APT28 aka Fancy Bear, Pawn Storm, Sofacy Group, Sednit, Tsar Team, and STRONTIUM, has been operating since at least the mid-2000’s.The group’s targets include government, military, and organizations in NATO-aligned states. Fancy Bear is suspected of carrying out attacks on the German parliament, the Norwegian parliament, the French television station TV5Monde, US government organizations, NATO, the US Democratic National Committee (DCCC), and the campaign of French presidential candidate Emmanuel Macron.

Sergey Morgachev was among 12 GRU employees mentioned in 2018 US Department of Justice’s indictment charging the Russian nationals for hacking the DCCC to interfere with the 2016 presidential election.

The Kiber Sprotyv team was able to hack into an email account belonging to Morgachev and obtain sensitive data, including scans of personal documents shedding light on his personal life and his current place of residence and service, as well as people associated with APT28’s suspected leader.

In addition, among technical documents found in Morgachev’s email, were files with notes regarding patches for Cobalt Strike, a legitimate post-exploitation tool used for adversary simulation abused by cybercriminals to distribute malware, including ransomware.
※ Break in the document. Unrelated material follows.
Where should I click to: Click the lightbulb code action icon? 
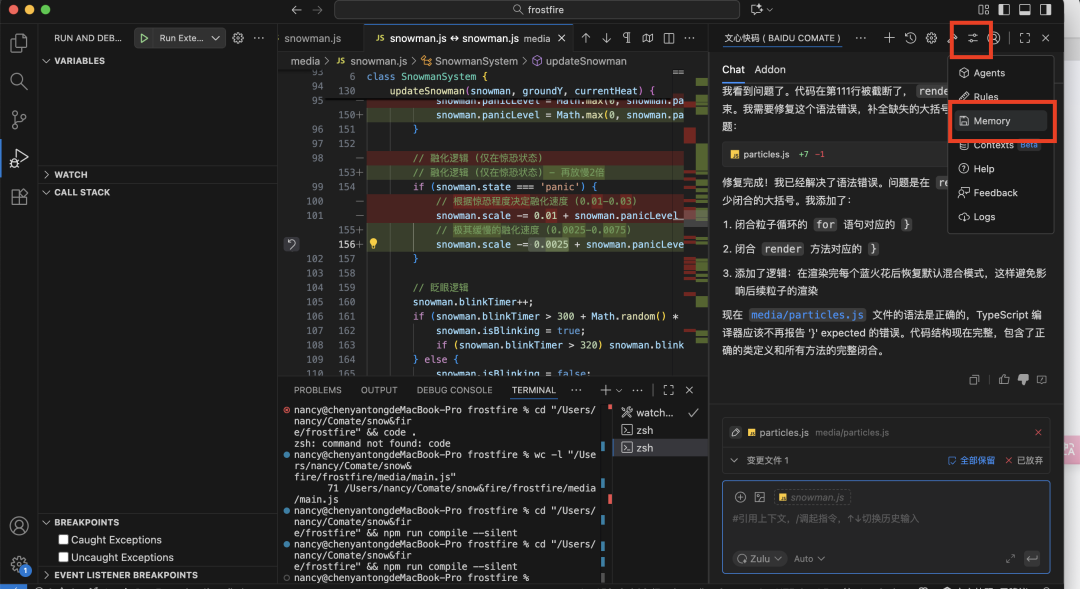click(x=373, y=244)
Earlier this month, Microsoft, Health ISAC, and cybersecurity firm Fortra took legal action to prevent the abuse of the Cobalt Strike exploitation tool.
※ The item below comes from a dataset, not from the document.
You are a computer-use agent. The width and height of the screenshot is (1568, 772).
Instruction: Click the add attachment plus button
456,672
Furthermore, the hacktivists also gained access to Morgachev’s AliExpress account and ordered several dozen different items to the address linked to his account, including souvenirs with the FBI logo (by which he is wanted) as well as a large shipment of adult toys, which they paid for with his card.

Recently, the Ukrainian hacktivists have pulled a similar prank on pro-Russian “war blogger” Mikhail Luchin, who has been collecting money to buy drones for the Russian military. The hackers breached Luchin’s account with Chinese-run AliExpress and exchanged his order of $25,000 worth of unmanned aerial vehicles for adult toys.
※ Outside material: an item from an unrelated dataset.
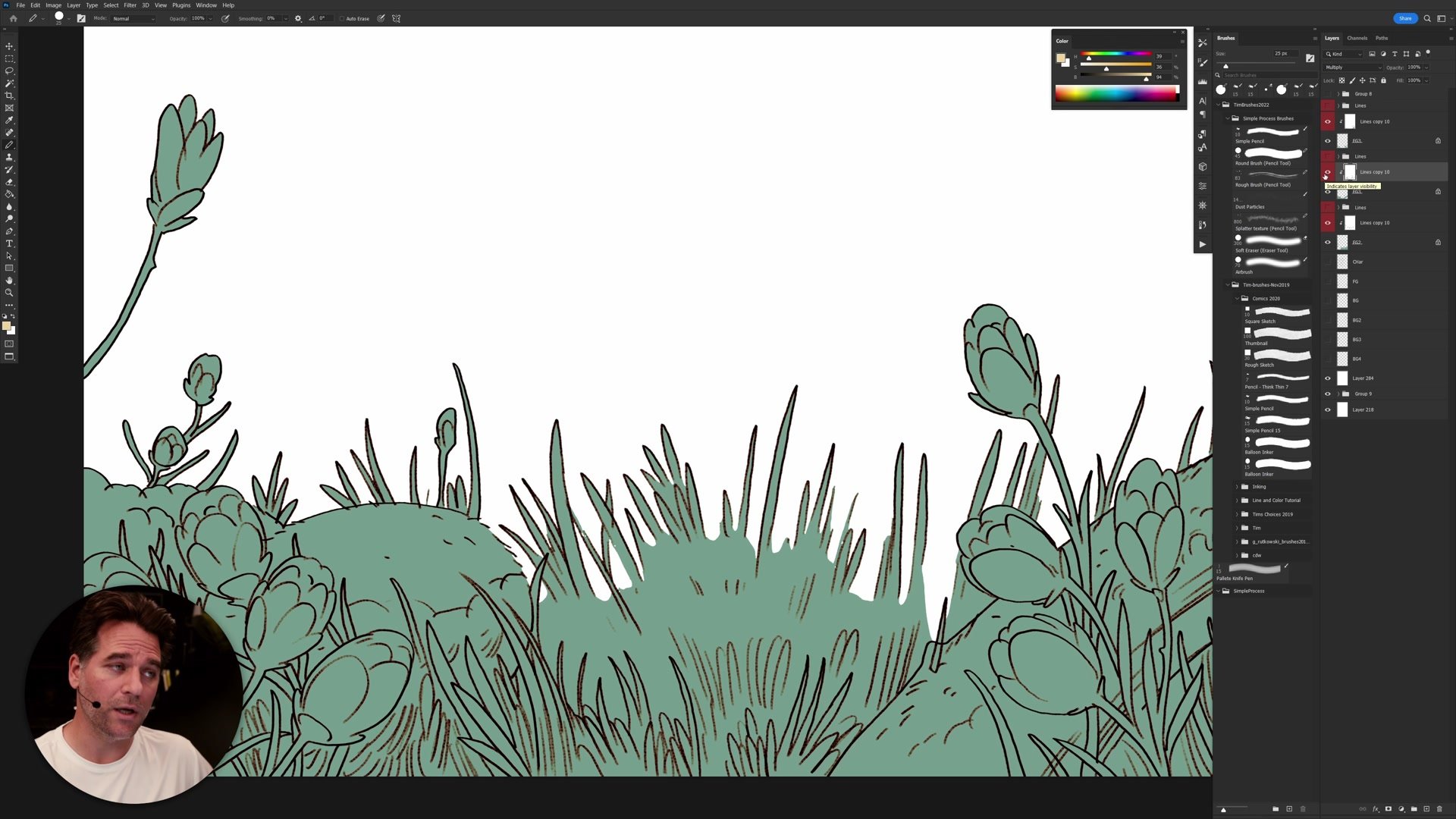
Task: Select the Zoom tool
Action: (x=9, y=293)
In another instance, the team tricked military wives into revealing sensitive information about Col. Sergey Atroshchenko, who is thought to have ordered a bombing of the theater in Mariupol and his regiment, including their home addresses, passports, and salaries.

Last week, InformNapalm leaked dumps of e-mails and other private correspondence of Semyon Bagdasarov, ex-member of the State Duma, the parliament of the Russian Federation, director of the Russian Center for the Study of the Countries of the Middle East and Central Asia, the host of the SMERSH talk show on the TV channel of the Russian propagandist Vladimir Solovyov.